Wood ducks are the waterfowler’s equivalent of ruffed grouse, possessing the ability to twist and dodge among branches at top speed. Whereas a grouse weaves through brush at 20 miles per hour, a wood duck flies through the trees at 30, often in low light. Shooting techniques specific to this kind of hunting are worth mastering, because the prize is one of our prettiest and tastiest ducks.
While wood ducks sometimes come to decoys, hunting them usually involves pass shooting along a flight line at dawn or dusk. Success begins with being in the right place. You can’t hit what you can’t see, so put yourself where you will get a good view of birds against the open sky and not against a jumble of branches, where they will disappear. During the first and last few minutes of shooting time you have an advantageducks looking down can’t see you as well as you can see them silhouetted against the sky.
Shot selection matters. Wood ducks often come all at once, and if you’re in a good spot you may see a hundred or more in a few minutes. Be picky. Shooting at every bird in range only increases the chances that your gun will be empty or you’ll be looking the wrong way when a good shot presents itself.
If ever there was a situation that favored an instinctive shooting technique, it’s wood duck hunting. Your shots will come at birds zipping by overhead, dodging through branches, or flipping back and forth as they come to roost. A shooting style based on the Churchill method (in which a shooter mounts and swings the shotgun with a single motion) combined with a steady focus on the target will serve you best. Essentially, it’s a swing-through technique that starts with an unmounted gun and concludes just as the butt comes to your shoulder and the barrel passes the bird. This gives you a better view of the bird than you’ll get chasing it with a mounted gun, and it allows your eyes and hands to make last-minute corrections at a swerving, erratic target.
Wood Duck Guns and Loads
In the half-light of early morning or late afternoon, everything appears farther away and faster than it really is. In reality, most shots at wood ducks are at close range if you’re set up right. A 12- or 20-gauge loaded with steel 4 shot and an improved cylinder or light-modified choke is all the gun you need. Test your gun at 20 and 25 yards to be sure your pattern is wide enough at close range.
Some hunters prefer fiber-optic beads in low light. They are valuable as long as you treat them as a visual aid rather than a sight. The bead is there to help you locate the barrel in your peripheral vision. If you let a bright bead pull your eye off the target, it becomes more of a hindrance than a help.
As for practice, skeet presents almost every shot you’ll see in a wood duck swamp, including crossers and incomers. The high house at station one simulates a wood duck that flies over your head from behind. Some sporting clays stations feature curling and dropping chandelle and battue targets that will tune you up for some of the more extreme wood duck maneuvers.
You can also practice fast reloads to keep from getting caught with an empty gun when wood ducks are pouring in. One accessory that can help with this is a stock-mounted shell holder. If you put the shells in with the brass end down, you can pluck them out and load them quickly. Spend some time familiarizing yourself with this technique, because the minutes you get to shoot at wood ducks are too fleeting to spend any of them with an unloaded gun.
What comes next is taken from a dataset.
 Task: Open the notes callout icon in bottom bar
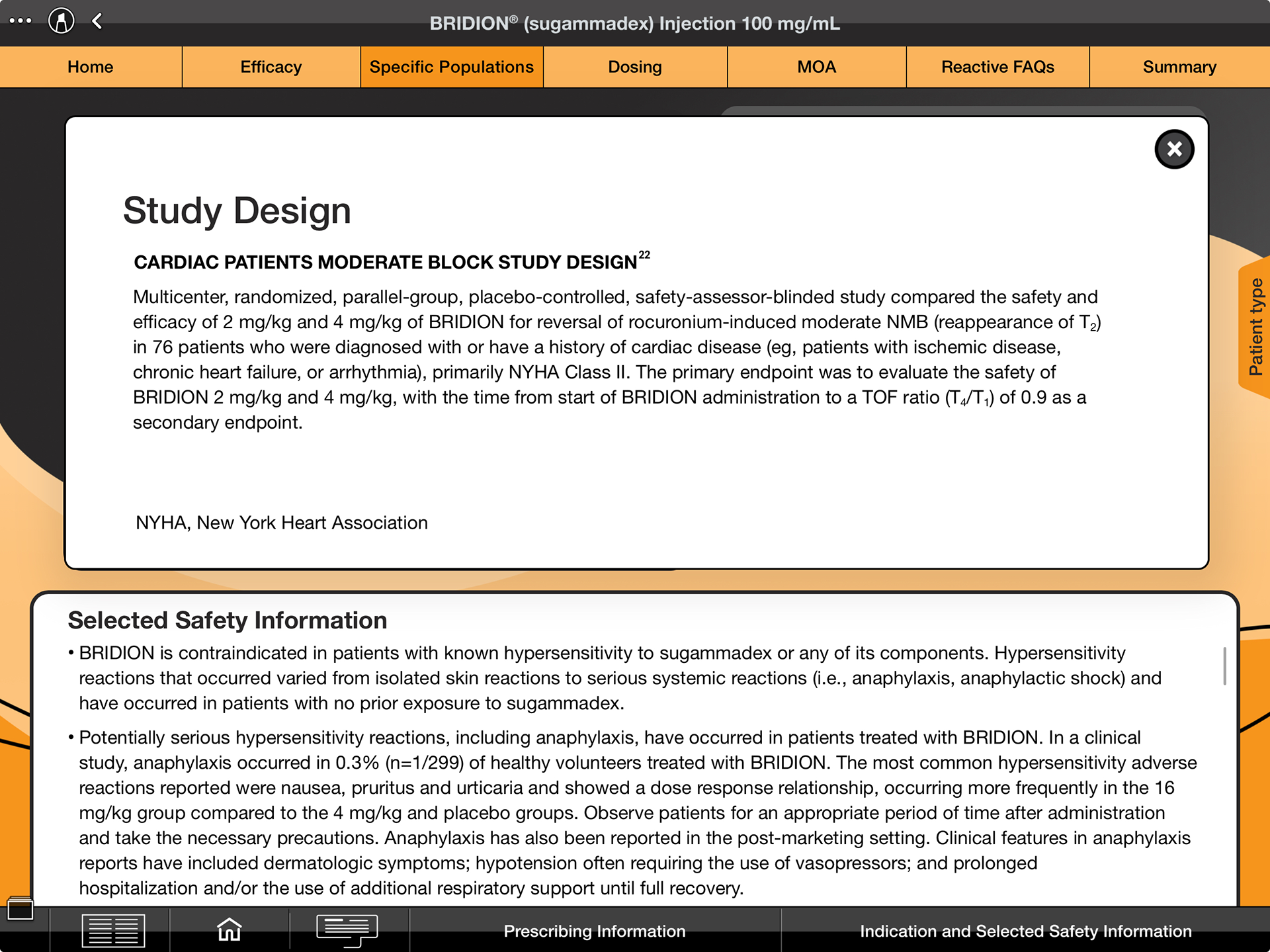tap(347, 930)
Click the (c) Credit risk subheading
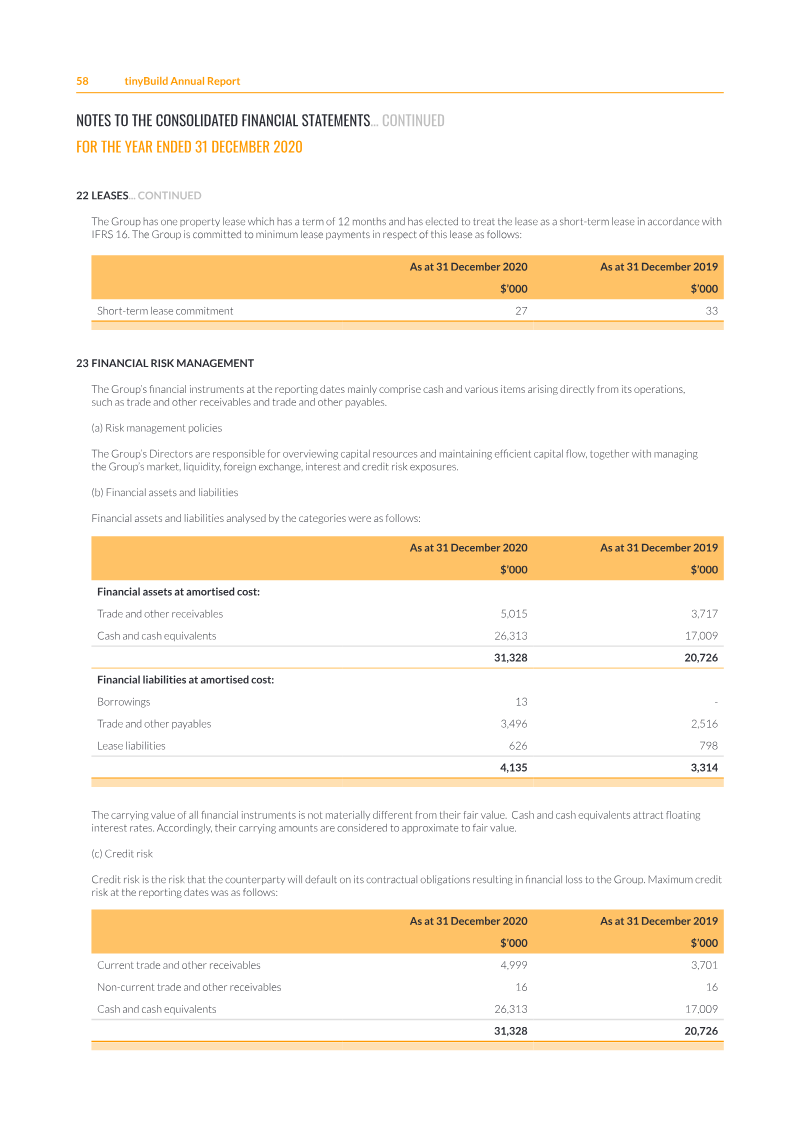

Jump-shooting, by sneaking ponds or walking or floating creeks and rivers, is the best way to hunt wood ducks in between morning and evening flights. Almost all the shots will be at birds going away, and some shots will be slightly longer. Tighten your choke to modified, and shoot one or two shot sizes larger to compensate. The going-away angles of trap are good practice. If you hunt from a canoe, practice shooting clays while sitting in a chair.